Dabei wird die Antriebskraft der Düse so ausgelegt, dass im Normalbetrieb, d. i. bei voll beladenem Rost, diese Umlaufgeschwindigkeit aufrechterhalten wird. Eine geringere Umlaufgeschwindigkeit brächte ein schlechteres Waschergebnis, bei höherer Umlaufgeschwindigkeit bestünde die Gefahr, dass das Waschgut infolge der Fliehkraft nach aussen geschleudert würde.

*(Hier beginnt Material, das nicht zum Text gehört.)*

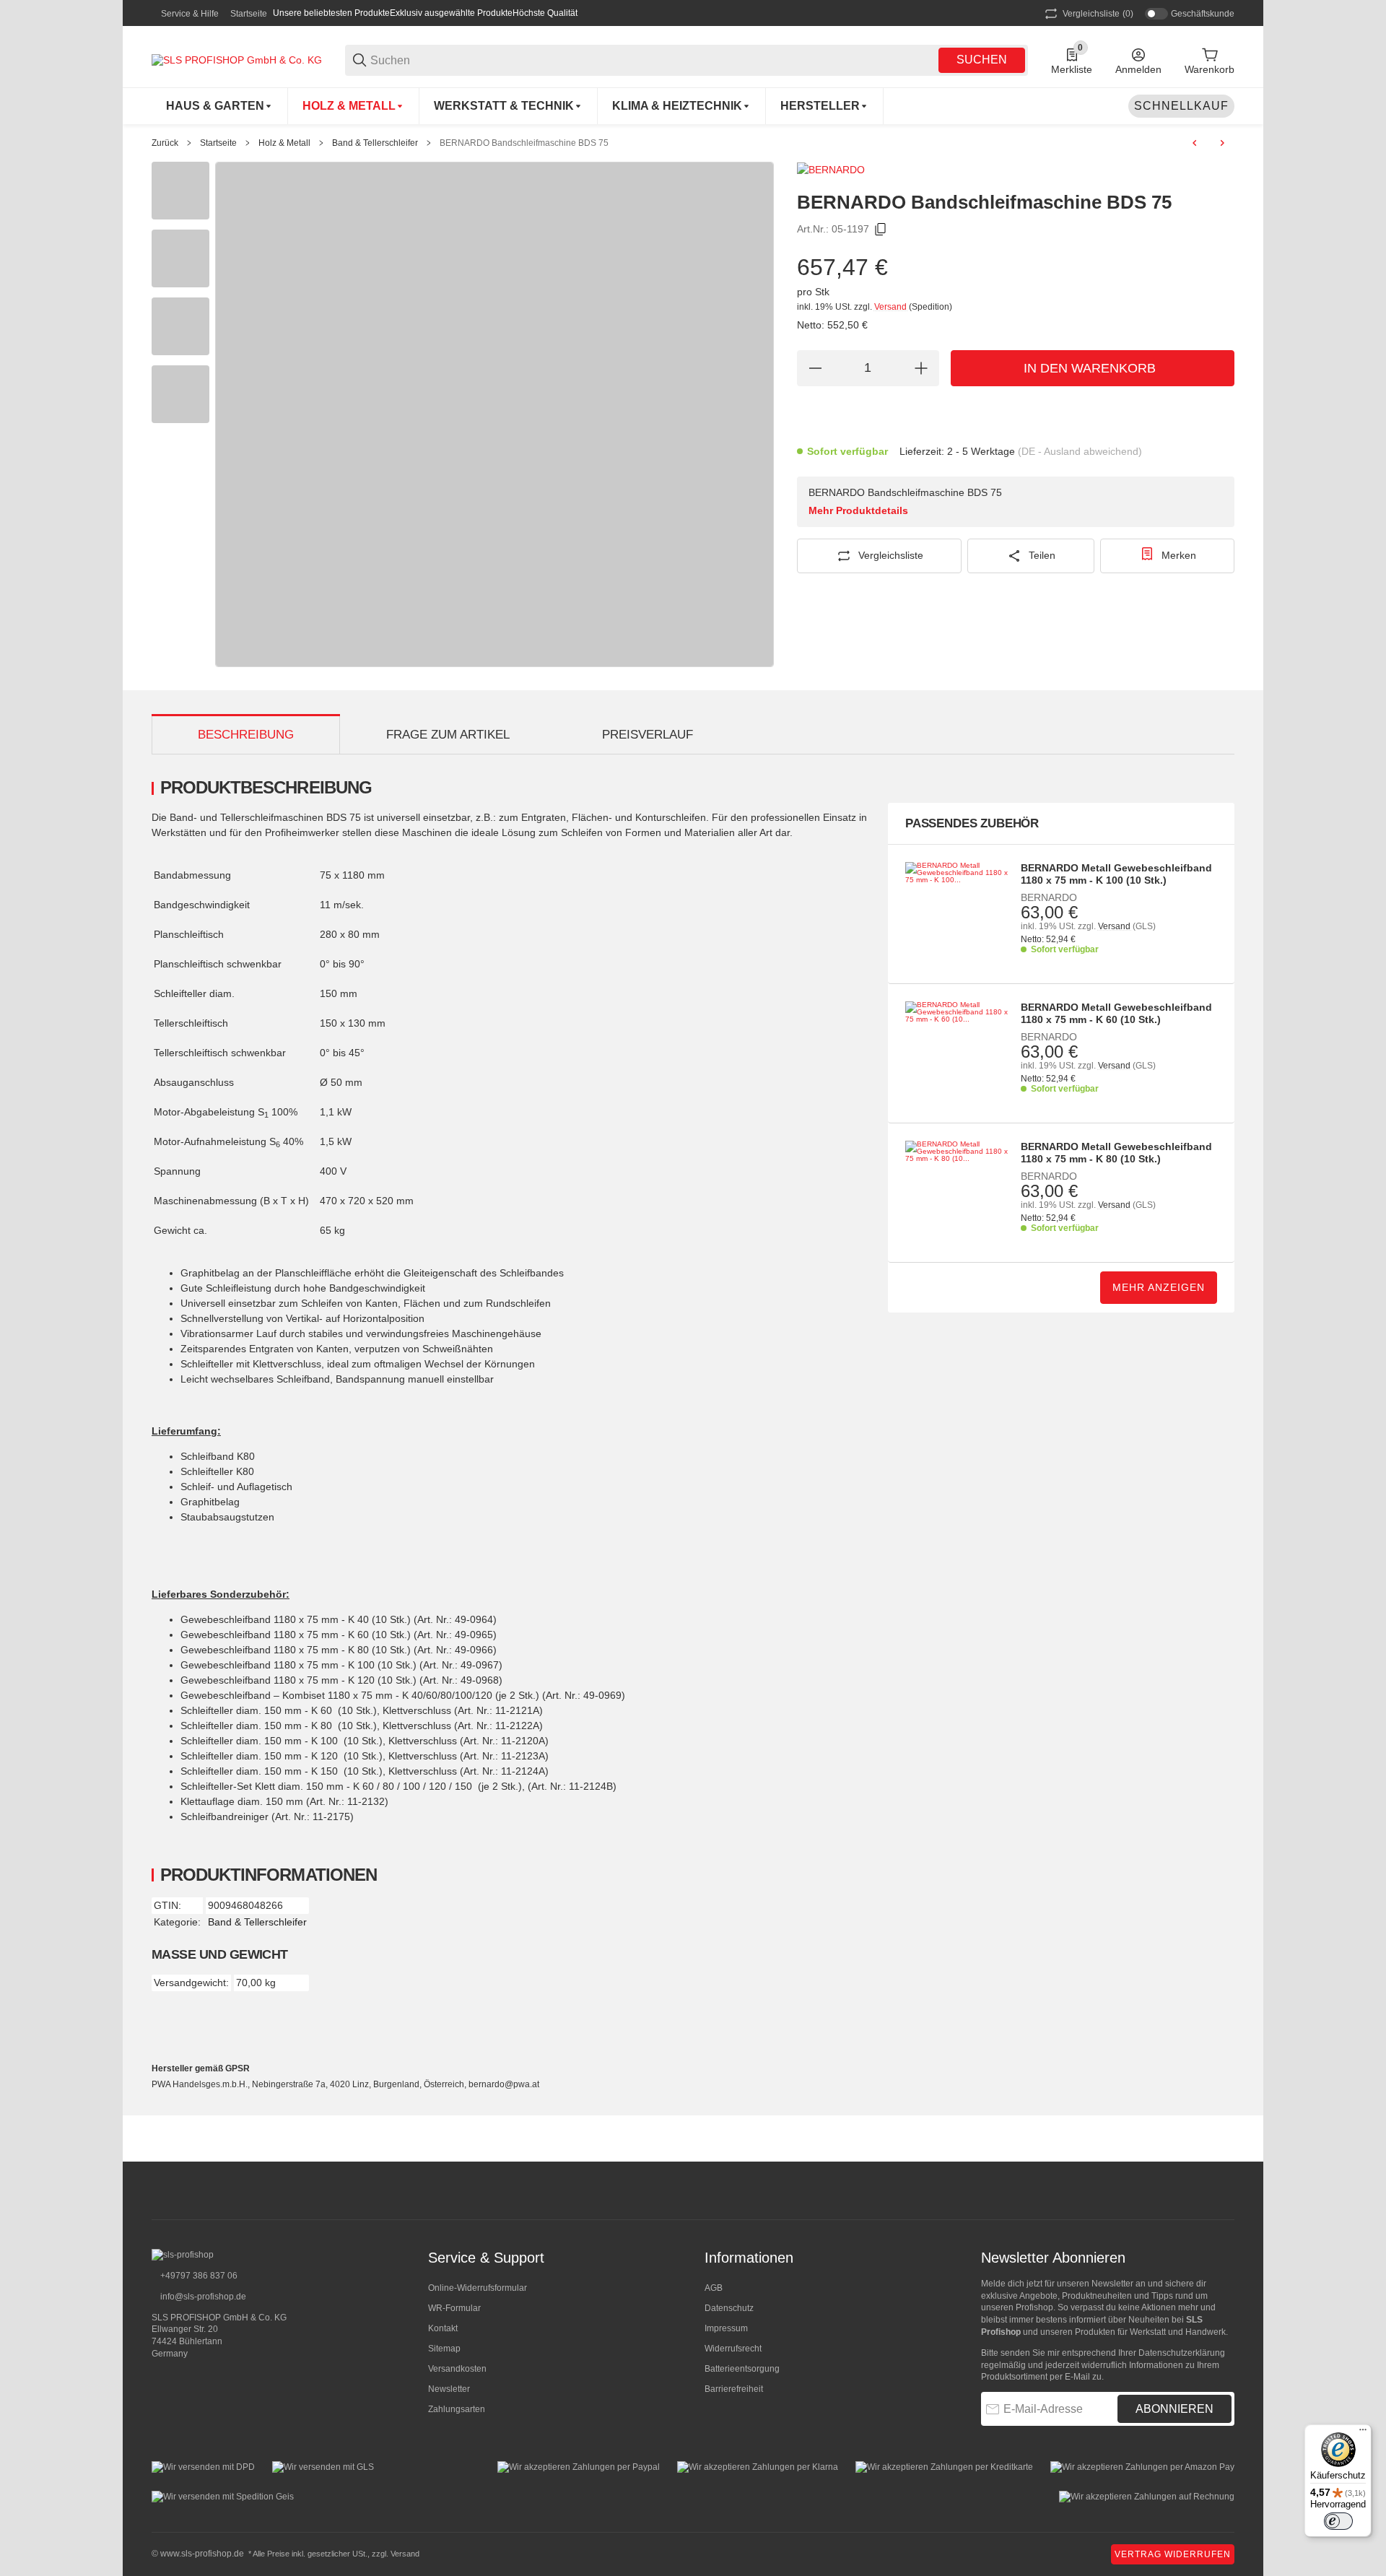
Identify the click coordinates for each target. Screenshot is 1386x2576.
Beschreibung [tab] (246, 734)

Bei den üblichen derartigen Vorrichtungen ergibt sich nun der Nachteil, dass für den Anlauf eine erhöhte Wasserzufuhr erforderlich ist, die jedoch nach der Anlaufperiode wieder gedrosselt werden muss, damit nicht der Rost eine zu hohe Umdrehungszahl erhält und die auf diesem abgelagerten Teile durch die Fliehkraft auswärtsggeschleudert werden. Sieht man zu diesem Zweck eine eigene Stellung des Schalthebels für die Anlaufperiode vor, so besteht die Gefahr, dass bei unachtsamer Bedienung der Schalthebel in dieser Stellung verbleibt und dann der Rost eine zu hohe Drehgeschwindigkeit erhält.
Gemäss der Erfindung wird dieser Nachteil dadurch vermieden, dass der Schalter ausser einer oder mehreren Stellungen für den Wasserzulauf im Normalbetrieb auch eine Stellung für einen erhöhten Wasserzulauf aufweist, in die der Schalthebel für die Regelung der Wasserzufuhr entgegen der Wirkung einer Federkraft bewegbar ist. Diese Federkraft bewegt den Schalthebel zwangsläufig zurück, sobald er ausgelassen wird, es ist also daher nicht mehr möglich, dass der Schalthebel in dieser Stellung für den erhöhten Wasserzulauf verbleibt.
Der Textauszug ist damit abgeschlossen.